Lomiko Metals Inc. (Lomiko) and Critical Elements Lithium Corporation mandated GoldSpot Discoveries Corp. ("GoldSpot") to conduct a remote targeting process for lithium, on the Bourier claims within the Nemiscau belt. GoldSpot uses cutting edge technology and geoscientific expertise to mitigate exploration risks and make mineral discoveries.

GoldSpot Discoveries Corp.'s proprietary approach of Artificial Intelligence (AI) and geological interpretation highlight lithium potential at Bourier claims within the Nemiscau greenstone belt; A total of 15 high to moderate prospectivity lithium targets were identified. Preliminary Summer 2021 field exploration results have revealed the discovery of five new sectors of spodumene-rich (Li) pegmatites, highlighting the potential of the Bourier project. Critical Elements and Lomiko Metals (Joint Venture) boast a unique and favorable land position for lithium exploration within the Nemiscau Belt.

The study hinged on digital extraction from an exhaustive collection of compiled data, including assessment files, government data and academic studies. This dataset provided outcrop/sample description, bedrock geology, geochemical analyses, and geophysical surveys. Original data was cleaned and combined to create a comprehensive data set for geological interpretation and machine learning processes.

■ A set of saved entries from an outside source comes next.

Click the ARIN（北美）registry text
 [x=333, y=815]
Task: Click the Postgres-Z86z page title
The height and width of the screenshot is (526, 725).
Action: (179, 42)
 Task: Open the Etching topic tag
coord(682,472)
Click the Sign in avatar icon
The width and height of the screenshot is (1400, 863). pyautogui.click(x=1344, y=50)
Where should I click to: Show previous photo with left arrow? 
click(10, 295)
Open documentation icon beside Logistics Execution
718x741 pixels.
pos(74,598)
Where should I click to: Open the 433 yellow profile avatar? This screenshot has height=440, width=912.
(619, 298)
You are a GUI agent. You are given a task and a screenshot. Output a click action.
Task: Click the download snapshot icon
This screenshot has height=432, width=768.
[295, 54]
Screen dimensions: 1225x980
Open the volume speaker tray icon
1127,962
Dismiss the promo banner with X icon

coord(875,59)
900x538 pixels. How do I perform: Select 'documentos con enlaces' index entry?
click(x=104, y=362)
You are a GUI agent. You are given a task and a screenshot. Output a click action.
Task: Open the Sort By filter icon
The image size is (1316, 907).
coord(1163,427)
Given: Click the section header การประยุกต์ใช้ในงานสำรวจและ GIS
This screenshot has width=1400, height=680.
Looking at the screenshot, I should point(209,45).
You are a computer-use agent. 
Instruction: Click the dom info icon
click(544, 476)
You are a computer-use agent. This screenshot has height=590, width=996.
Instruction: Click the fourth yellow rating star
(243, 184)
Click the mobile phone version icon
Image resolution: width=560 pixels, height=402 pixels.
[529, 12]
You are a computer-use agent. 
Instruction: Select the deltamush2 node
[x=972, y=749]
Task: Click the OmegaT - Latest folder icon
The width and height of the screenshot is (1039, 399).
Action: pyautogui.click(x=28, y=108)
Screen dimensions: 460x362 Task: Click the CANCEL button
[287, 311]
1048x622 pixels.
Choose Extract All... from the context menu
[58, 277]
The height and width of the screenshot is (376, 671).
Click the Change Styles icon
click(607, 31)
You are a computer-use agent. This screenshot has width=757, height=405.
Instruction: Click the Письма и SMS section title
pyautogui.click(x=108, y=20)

The compilation of discrete outcrop observations allowed a reliable update to existing geologic maps, resulting in a refined lithium exploration-oriented pegmatite map. A total of 99 pegmatite bodies were added to the current geological map, highlighting previously unknown potential for economic lithium mineralization. An up-to-date structural interpretation was created based on a high-resolution aeromagnetic survey commissioned by Critical Elements.

This survey revealed structurally complex patterns, including large-scale folds and major ENE-trending ductile fault zones. Lithium Target Generation - GoldSpot generated lithium targets using a knowledge-based approach with Artificial Intelligence (AI) data-driven methods. Process - The AI data analysis trains machine learning algorithms to predict the presence of lithium using all variables (features), both numeric and interpreted on a 10 x 10 m grid cell datacube.

Once the model performs to a satisfactory level, results produced include: 1) a series of zones with relatively high probability of containing lithium; 2) a ranking of feature importance for each input feature. Performance - The best prediction model for lithium at Bourier was obtained using the Extended Euclidean Algorithm for which performance metric was at 75% precision. The updated lithology and structural interpretation were the dominant contributors to the targeting model.

Field Work and Preliminary Results - In preparation of field work, GoldSpot provided a map of probable outcrop zones, resulting from the AI analysis on high-resolution satellite imagery. The machine learning-assisted outcrop detection allows for time- and cost-efficient field exploration. An exploration crew composed of Critical Elements' and GoldSpot's geoscientists conducted a 20-day prospecting program at the Bourier project, with focus on the high to moderate lithium targets generated by GoldSpot.

The highlights of this program include the discovery of five new sectors of spodumene-rich (Li) pegmatite (laboratory analysis results are pending. These discoveries were made within, or the extension, of GoldSpot's targets.